Ryanair Expects ‘Reasonable’ Net Profit Growth this Year

ROME, ITALY - SEPTEMBER 12: Michael O'Leary, CEO of the Ryanair holds a press conference to present new international routes on September 12, 2023 in Rome, Italy. Mr O'Leary strongly criticized the Minister of Business and Made in Italy, Adolfo Urso and the Caro Voli decree of the Meloni Government. During his Italian tour the head of the largest European airline is presenting the 2023/24 winter season with reduced flights in the current economic climate. (Photo by Simona Granati - Corbis/Corbis via Getty Images)

Ryanair expects to see “reasonable” net profit growth in its current financial year, which runs through to the end of next March.

Ryanair Group CEO, Michael O’Leary, said: “While we cautiously expect to recover most, but not all of last years 7% fare decline, which should lead to reasonable net profit growth in FY26, it is far too early to provide any meaningful guidance.  The final FY26 outcome remains heavily exposed to adverse external developments, incl. the risk of tariff wars, macro-economic shocks, conflict escalation in Ukraine and the Middle East and European ATC mismanagement/ short staffing.”   

Ryanair – which recently became the first European airline to carry 200 million passengers in a 12-month period – also expects its passenger numbers to grow by 3% to 206 million in the year to the end of March. This growth outlook is lower than expected due to delayed deliveries of new Boeing planes to the airline’s fleet.

The outlook comes on the back of Ryanair’s latest annual financial results – showing a 9% jump in passenger numbers to just over 200 million, but a 16% drop in after-tax profit for the 12 months to the end of last March. However, group revenues rose 4% to just under €14bn.
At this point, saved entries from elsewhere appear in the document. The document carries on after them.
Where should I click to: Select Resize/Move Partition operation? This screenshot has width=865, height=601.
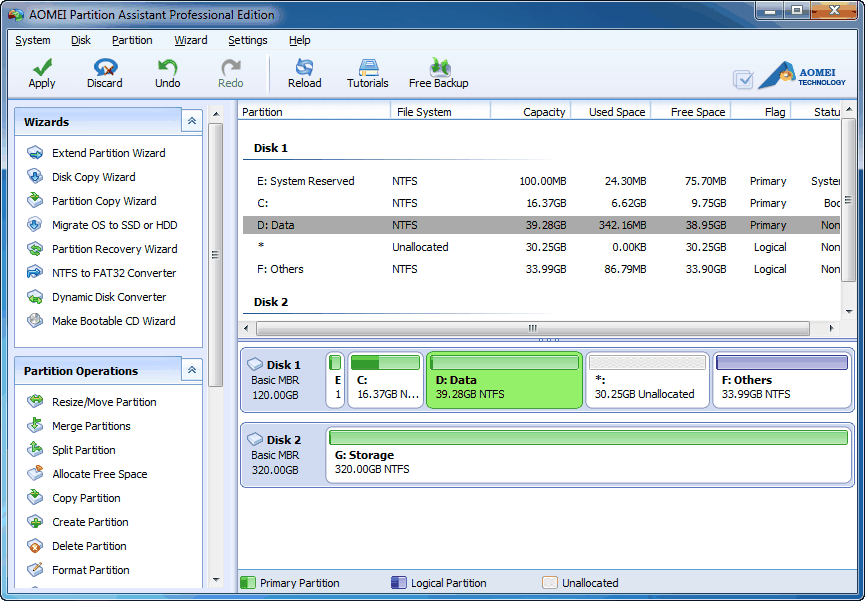pyautogui.click(x=107, y=401)
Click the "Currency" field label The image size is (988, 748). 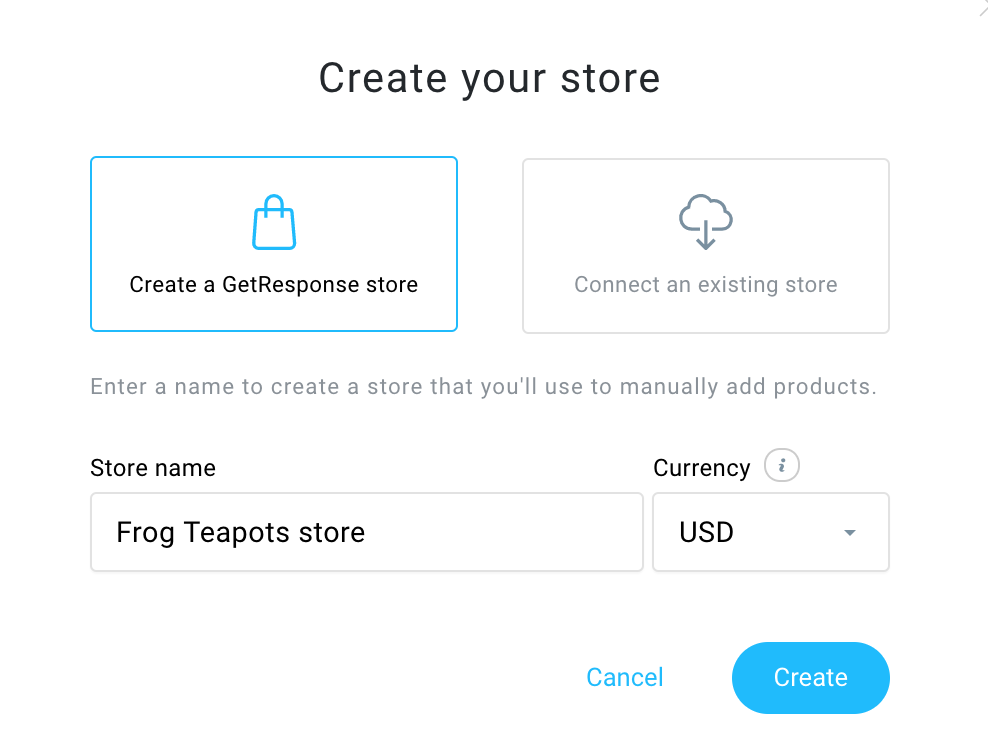pos(701,468)
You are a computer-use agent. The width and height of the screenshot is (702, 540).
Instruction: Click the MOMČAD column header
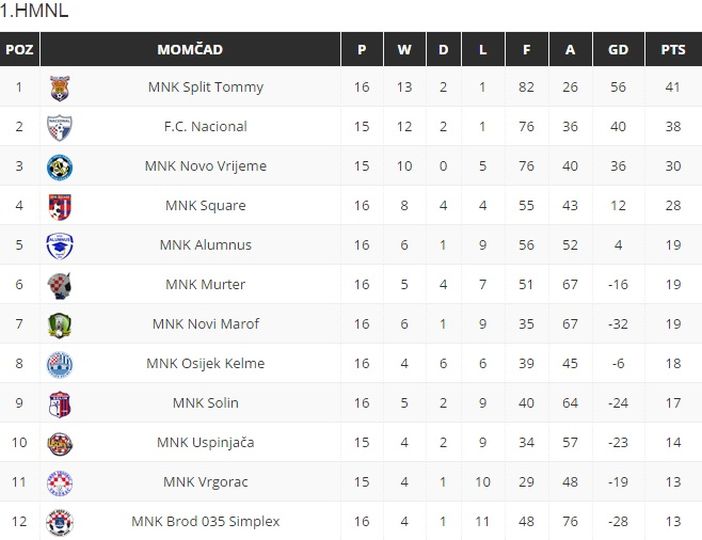click(x=190, y=49)
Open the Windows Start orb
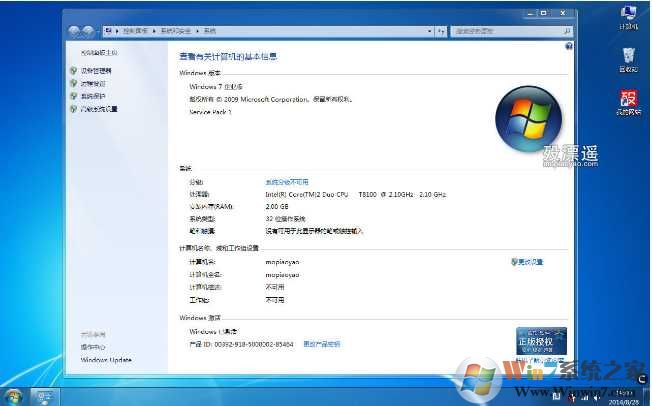This screenshot has height=406, width=652. [15, 395]
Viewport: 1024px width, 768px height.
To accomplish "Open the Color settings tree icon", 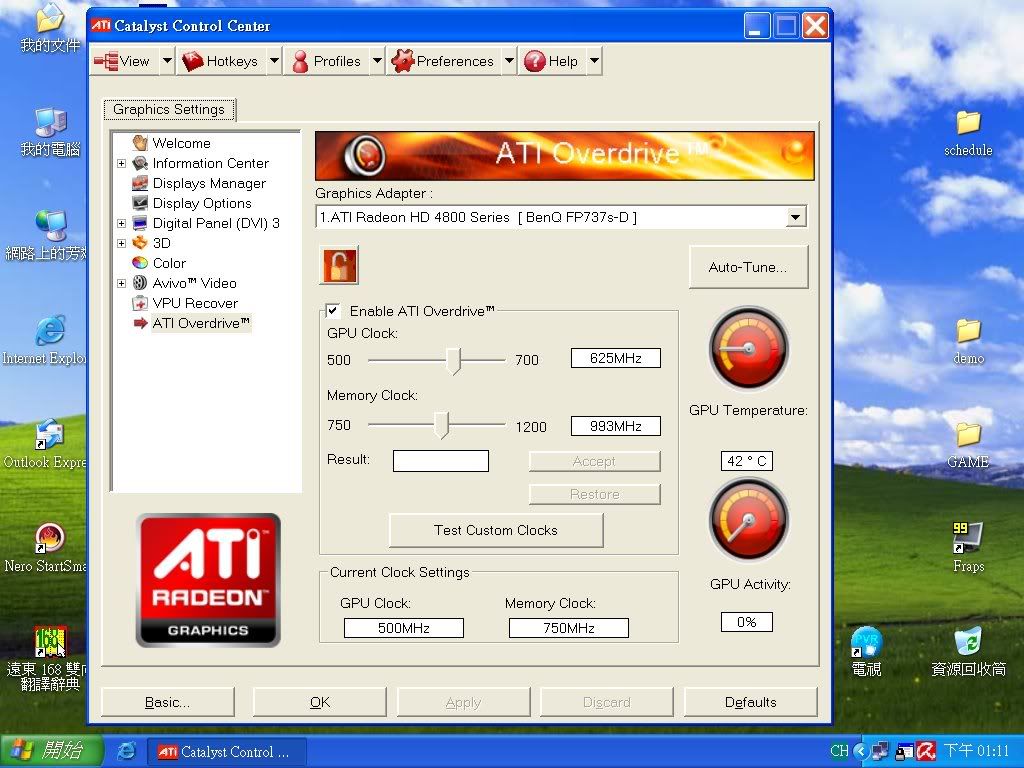I will (140, 263).
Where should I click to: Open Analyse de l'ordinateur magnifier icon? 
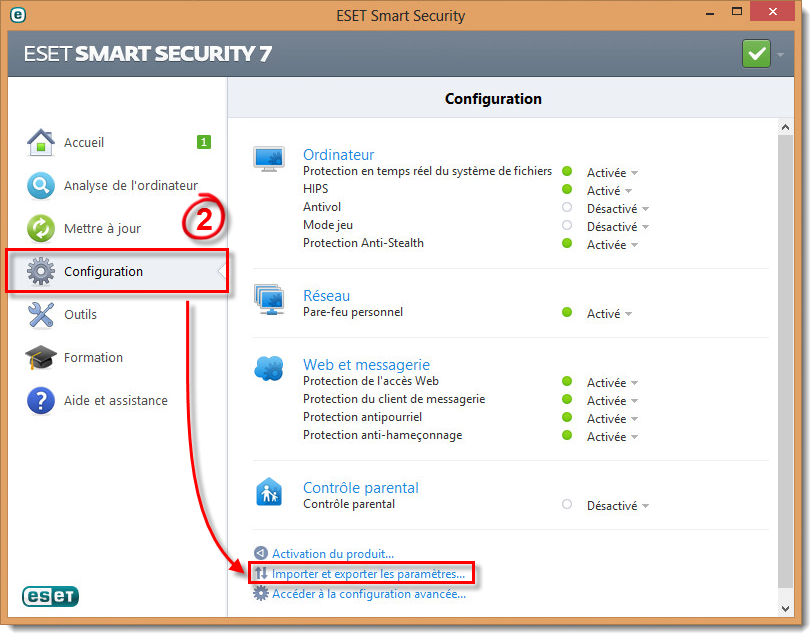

Mr O”Leary said: “The key feature of last years result was the 7% decline in fares which drove strong traffic growth of 9% to just over 200m.  Total revenue rose 4% to €13.95bn.  Scheduled revenue increased 1% to €9.23bn as traffic (despite repeated Boeing delivery delays) grew 9%.  The absence of a full Easter in Q1, consumer spending pressure (driven by higher-for-longer interest rates and inflation in H1) and a big drop off in OTA bookings prior to summer 2024 necessitated repeated price stimulation last year. Ancillary revenues were solid rising 10% to €4.72bn.  Operating costs (flat on a per passenger basis) were in line with expectations, rising 9% to €12.39bn as fuel hedge savings offset higher staff and other costs due (in part) to repeated Boeing delivery delays.”